Rows on target coordinates
▼▼▼
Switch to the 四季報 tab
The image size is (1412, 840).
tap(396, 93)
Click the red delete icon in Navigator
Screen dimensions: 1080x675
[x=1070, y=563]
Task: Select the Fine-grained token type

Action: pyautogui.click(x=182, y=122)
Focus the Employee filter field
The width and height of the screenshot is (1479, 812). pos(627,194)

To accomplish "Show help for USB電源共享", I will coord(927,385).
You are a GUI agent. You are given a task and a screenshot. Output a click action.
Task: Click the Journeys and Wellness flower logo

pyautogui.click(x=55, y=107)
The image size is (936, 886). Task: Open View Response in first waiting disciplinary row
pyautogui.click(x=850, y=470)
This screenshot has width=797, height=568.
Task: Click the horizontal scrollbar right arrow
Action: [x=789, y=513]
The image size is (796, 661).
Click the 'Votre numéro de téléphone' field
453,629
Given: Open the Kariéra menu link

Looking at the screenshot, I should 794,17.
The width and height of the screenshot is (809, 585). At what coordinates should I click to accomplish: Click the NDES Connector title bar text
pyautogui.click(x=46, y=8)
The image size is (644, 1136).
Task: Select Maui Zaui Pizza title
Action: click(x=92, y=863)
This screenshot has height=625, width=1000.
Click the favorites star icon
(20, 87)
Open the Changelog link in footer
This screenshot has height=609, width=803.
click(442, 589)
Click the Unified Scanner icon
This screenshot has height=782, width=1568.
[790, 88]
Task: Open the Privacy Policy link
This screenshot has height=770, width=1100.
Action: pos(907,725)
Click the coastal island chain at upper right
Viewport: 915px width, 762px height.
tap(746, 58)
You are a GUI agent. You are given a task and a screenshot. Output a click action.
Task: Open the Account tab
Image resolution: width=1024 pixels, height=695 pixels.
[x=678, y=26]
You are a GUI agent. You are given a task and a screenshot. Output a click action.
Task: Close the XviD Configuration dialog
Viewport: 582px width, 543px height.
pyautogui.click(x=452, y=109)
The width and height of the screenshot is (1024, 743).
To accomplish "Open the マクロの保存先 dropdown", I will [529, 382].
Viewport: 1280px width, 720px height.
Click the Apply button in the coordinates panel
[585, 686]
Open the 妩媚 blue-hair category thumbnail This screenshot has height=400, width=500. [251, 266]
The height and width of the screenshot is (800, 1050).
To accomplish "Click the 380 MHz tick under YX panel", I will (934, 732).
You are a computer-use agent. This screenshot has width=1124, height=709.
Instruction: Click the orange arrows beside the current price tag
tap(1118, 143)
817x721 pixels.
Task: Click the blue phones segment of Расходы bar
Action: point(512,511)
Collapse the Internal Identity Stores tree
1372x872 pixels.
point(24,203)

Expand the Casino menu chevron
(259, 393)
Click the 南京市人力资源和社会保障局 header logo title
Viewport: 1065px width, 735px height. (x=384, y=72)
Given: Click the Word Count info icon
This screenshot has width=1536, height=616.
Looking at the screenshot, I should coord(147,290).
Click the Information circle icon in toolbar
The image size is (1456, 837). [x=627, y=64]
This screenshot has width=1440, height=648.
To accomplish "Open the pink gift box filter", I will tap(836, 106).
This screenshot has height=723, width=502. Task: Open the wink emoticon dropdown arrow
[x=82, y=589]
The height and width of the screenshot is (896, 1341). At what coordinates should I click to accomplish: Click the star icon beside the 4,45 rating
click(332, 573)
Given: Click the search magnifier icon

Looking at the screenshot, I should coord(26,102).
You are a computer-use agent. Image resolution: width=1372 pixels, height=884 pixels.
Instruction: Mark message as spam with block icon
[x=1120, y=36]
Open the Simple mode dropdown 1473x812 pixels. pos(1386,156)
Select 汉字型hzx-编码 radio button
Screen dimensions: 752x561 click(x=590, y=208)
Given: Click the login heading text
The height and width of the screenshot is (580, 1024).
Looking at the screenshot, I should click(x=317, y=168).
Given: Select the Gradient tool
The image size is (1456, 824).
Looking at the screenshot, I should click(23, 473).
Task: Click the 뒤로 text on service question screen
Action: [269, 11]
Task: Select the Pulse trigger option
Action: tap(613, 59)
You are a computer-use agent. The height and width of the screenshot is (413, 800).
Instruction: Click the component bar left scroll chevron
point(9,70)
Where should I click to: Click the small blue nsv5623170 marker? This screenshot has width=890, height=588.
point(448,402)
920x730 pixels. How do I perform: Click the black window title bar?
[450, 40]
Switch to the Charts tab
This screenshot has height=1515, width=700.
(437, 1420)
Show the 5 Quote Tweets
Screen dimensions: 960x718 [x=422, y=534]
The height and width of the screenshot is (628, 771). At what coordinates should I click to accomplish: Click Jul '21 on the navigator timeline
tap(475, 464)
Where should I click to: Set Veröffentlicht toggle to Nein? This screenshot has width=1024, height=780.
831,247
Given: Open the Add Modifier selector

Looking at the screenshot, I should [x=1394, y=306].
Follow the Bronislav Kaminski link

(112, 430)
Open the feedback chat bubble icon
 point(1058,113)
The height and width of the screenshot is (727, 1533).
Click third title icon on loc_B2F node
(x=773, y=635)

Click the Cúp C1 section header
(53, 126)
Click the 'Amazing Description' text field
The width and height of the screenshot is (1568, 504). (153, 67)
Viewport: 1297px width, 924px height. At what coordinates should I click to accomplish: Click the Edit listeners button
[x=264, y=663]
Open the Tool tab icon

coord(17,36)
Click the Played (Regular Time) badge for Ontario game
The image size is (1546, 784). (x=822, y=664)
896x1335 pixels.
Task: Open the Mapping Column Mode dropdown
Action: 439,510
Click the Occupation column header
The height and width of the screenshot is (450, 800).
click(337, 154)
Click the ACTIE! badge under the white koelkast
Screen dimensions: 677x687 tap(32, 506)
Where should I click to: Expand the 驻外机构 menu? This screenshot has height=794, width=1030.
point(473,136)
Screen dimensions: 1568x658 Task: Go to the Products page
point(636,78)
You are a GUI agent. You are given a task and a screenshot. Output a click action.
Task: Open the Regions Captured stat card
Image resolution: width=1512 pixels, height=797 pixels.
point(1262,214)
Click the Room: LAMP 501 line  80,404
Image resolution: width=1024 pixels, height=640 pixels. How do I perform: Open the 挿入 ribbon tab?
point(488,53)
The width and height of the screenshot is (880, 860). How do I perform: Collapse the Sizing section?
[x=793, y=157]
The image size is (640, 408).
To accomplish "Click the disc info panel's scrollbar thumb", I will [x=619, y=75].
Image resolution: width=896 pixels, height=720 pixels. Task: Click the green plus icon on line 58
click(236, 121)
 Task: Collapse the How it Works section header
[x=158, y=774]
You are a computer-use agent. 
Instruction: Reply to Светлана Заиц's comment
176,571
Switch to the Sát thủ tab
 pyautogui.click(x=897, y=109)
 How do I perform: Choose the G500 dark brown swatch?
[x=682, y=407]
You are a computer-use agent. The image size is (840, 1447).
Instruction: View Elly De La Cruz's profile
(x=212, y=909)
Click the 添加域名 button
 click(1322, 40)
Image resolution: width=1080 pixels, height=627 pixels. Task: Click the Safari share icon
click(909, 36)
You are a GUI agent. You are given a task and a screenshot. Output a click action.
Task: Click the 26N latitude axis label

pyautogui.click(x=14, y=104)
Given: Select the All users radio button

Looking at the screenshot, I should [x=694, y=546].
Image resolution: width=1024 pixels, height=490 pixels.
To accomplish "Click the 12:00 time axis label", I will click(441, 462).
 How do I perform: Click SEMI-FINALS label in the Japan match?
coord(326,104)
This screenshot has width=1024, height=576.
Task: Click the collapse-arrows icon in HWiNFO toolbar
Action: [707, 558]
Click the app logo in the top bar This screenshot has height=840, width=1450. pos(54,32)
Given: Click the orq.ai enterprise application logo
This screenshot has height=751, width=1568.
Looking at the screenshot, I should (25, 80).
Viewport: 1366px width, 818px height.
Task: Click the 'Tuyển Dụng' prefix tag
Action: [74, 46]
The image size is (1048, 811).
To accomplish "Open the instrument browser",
▲▲▲
__YOUR OBJECTIVE__.
Reproduce the part that opens with the line containing "The width and height of the screenshot is (880, 860)." and closes with the line containing "[x=682, y=407]", switching "Collapse" to "Expand" and leaving everything else unchanged.

__CORRECT OUTPUT__.
The width and height of the screenshot is (880, 860). How do I perform: Expand the Sizing section?
[x=793, y=157]
The image size is (640, 408).
To accomplish "Click the disc info panel's scrollbar thumb", I will [x=619, y=75].
Image resolution: width=896 pixels, height=720 pixels. Task: Click the green plus icon on line 58
click(236, 121)
 Task: Expand the How it Works section header
[x=158, y=774]
You are a computer-use agent. 
Instruction: Reply to Светлана Заиц's comment
176,571
Switch to the Sát thủ tab
 pyautogui.click(x=897, y=109)
 How do I perform: Choose the G500 dark brown swatch?
[x=682, y=407]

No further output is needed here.